* **Actividad 1**
Según la nota sobre el médico peruano, ¿qué nombre le puso a su libro editado durante el aislamiento?
* **Actividad 2**
Copia sin cambios el pasaje de la nota sobre el médico peruano que va desde "Nació en Victoria, en" hasta "donde reside actualmente.".
* **Actividad 3**
Sigue escribiendo la nota sobre el médico peruano a partir de su última oración.

* **Texto de origen**
§

“Si no buscamos la paz, si no vivimos con tranquilidad, nos enfermamos. Y hay que evitar enfermarse, porque la mejor manera de vivir es tener una buena salud”, reflexionó el médico David Manuel Rebatta Ovalle (81) que en medio del aislamiento editó un libro, al que denominó “Un doctor de pueblo en pandemia”. Es parte de los seis trabajos realizados, en su mayoría referentes a la salud.
Nació en Victoria, en el límite con Lima, Perú. En 1960 vino a la Argentina junto a otros 30 mil peruanos. En ese momento, “pasaban cosas como las que pasan acá, había gente que quería estudiar, vivir, trabajar y no podía. En la Universidad de San Marcos, de Lima, me postulé tres veces, y no podía ingresar porque eramos muchos estudiantes para tan pocas becas. El que tenía algún contacto, como yo, que tenía amigos en Córdoba y Rosario, buscaba irse. Cuando les escribí me contestaron que se podía vivir muy bien con 50 dólares, y que, ahorrando de a poco, era posible comprarse una Siambretta para el traslado”, contó, desde un banco de la plaza San Martín, de San Ignacio, donde reside actualmente.
Cuando decidieron salir del país, supieron que los requisitos no eran sencillos. “Había que tener garantía bancaria, ser persona solvente, contar con el permiso de los padres, certificado de salud, de conducta, para poder viajar a otro país. Asimismo, viajamos y conseguimos el objetivo, que era estudiar”, enumeró.
Recorrió ocho mil kilómetros, por tierra, de pueblo en pueblo, y por el camino se encontraba con chicos que venían a estudiar, buscando un lugar donde quedarse. “Ese viaje nos costó muy caro, porque llegamos en mal momento. Era un momento de ebullición política donde había tiros, incendios, era imposible, salir a pasear o llegar a la facultad. Entonces de Córdoba, fuimos a Tucumán, donde, al final de cuentas, pasaba lo mismo”, relató.

§

* **Extractos de datos**

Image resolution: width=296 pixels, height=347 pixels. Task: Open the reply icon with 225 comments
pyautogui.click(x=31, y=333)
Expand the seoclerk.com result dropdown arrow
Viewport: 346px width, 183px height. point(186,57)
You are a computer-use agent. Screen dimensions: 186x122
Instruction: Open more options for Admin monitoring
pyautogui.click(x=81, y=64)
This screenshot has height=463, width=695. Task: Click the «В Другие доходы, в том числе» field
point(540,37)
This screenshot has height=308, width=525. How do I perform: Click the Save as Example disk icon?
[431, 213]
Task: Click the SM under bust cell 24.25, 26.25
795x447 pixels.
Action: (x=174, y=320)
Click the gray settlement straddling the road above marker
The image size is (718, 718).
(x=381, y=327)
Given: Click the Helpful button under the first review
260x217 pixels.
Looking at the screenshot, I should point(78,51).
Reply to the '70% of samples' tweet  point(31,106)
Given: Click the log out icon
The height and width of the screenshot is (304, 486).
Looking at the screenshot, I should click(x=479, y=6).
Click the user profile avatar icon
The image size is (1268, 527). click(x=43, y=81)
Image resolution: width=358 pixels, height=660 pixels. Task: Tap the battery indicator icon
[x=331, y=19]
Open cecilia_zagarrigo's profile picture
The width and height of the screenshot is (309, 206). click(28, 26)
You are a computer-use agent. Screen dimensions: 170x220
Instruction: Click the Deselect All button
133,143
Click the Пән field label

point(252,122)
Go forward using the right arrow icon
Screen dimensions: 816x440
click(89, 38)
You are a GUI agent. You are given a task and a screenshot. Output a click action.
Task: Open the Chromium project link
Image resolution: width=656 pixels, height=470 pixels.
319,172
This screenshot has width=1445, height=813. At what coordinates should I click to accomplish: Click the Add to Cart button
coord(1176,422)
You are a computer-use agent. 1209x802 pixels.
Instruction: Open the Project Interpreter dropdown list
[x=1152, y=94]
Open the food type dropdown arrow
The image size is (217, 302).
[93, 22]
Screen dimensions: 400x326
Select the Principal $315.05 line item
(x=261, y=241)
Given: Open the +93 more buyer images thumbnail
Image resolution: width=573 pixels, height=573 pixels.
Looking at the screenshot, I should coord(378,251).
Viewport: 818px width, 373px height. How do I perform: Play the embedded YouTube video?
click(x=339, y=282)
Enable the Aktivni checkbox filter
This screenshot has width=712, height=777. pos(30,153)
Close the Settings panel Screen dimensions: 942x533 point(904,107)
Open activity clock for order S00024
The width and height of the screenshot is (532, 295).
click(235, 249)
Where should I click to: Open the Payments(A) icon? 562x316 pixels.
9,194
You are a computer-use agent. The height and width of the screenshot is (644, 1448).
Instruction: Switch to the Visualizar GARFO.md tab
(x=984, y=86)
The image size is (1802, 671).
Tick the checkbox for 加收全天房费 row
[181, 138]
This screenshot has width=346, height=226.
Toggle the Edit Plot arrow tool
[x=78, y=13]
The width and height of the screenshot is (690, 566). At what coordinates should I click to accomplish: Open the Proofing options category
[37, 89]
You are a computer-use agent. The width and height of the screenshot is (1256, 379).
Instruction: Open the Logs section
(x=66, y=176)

§

* **Tu respuesta 1**
"Un doctor de pueblo en pandemia".

* **Tu respuesta 2**
Nació en Victoria, en el límite con Lima, Perú. En 1960 vino a la Argentina junto a otros 30 mil peruanos. En ese momento, “pasaban cosas como las que pasan acá, había gente que quería estudiar, vivir, trabajar y no podía. En la Universidad de San Marcos, de Lima, me postulé tres veces, y no podía ingresar porque eramos muchos estudiantes para tan pocas becas. El que tenía algún contacto, como yo, que tenía amigos en Córdoba y Rosario, buscaba irse. Cuando les escribí me contestaron que se podía vivir muy bien con 50 dólares, y que, ahorrando de a poco, era posible comprarse una Siambretta para el traslado”, contó, desde un banco de la plaza San Martín, de San Ignacio, donde reside actualmente.

* **Tu respuesta 3**
Estando ahí, les dijeron que viajaran a Cuyo o a Corrientes. “Agarramos un plano y desde Tucumán nos quedaba más cerca la Capital del Chamamé. Decía pueblo arrocero, parecía tranquilo. Viajamos en tren a Salta, y de ahí, en otro, a Roque Sáenz Peña, Chaco. Finalmente, llegamos a Barranqueras después de once días, bajábamos, subíamos, dormíamos en la formación. Y en Corrientes había que hacer examen de ingreso, pero eso no nos importaba porque teníamos buena preparación. Nos presentamos si al curso previo y aprobamos porque teníamos base de química, matemática, física. Después vimos que la cosa no era tan simple porque había parciales, había que rendir cada tanto, y había que aprobar para rendir el final. Todo lo logramos después de 32 materias y más de seis años de estudio. Era sacrificado poder seguir porque no todos tenían un sustento. Como en mi caso, tuve que trabajar durante toda la carrera para llegar a recibirme”, rememoró.
Con el título en mano, lo contrataron para ejercer en los Esteros del Iberá, donde había una población de unas cinco mil personas dispersas y sin médico desde hacía diez años. “Me encantó permanecer entre esas lagunas y esteros, porque no hay cosa más linda que la naturaleza. Ver los cocodrilos, los carpinchos, las boas, y estar entre aves de colores, cosas increíbles de relatar. Estuve durante cuatro años, pero ya tenía chicos que querían mejor escuela, mejor lugar, no le llamaba la atención el paisaje”, dijo. Enseguida, fue contratado en Puerto Menocchio, de Jardín América o Santo Pipó al fondo, como quien va hacia el río, donde había un gran asentamiento de yerba mate, y le proveían de chofer y vehículo. En ese lugar, pasó a tener luz y agua. “Había un motorcito que andaba hasta las diez de la noche y después, una señal de luz, indicaba que se iba a apagar. Y había que acostarse o pasar a la vela. Si bien el Gobierno de Corrientes me ofreció el oro y el moro para que me quedara, el contrato que me hicieron en Misiones fue insuperable”, refirió.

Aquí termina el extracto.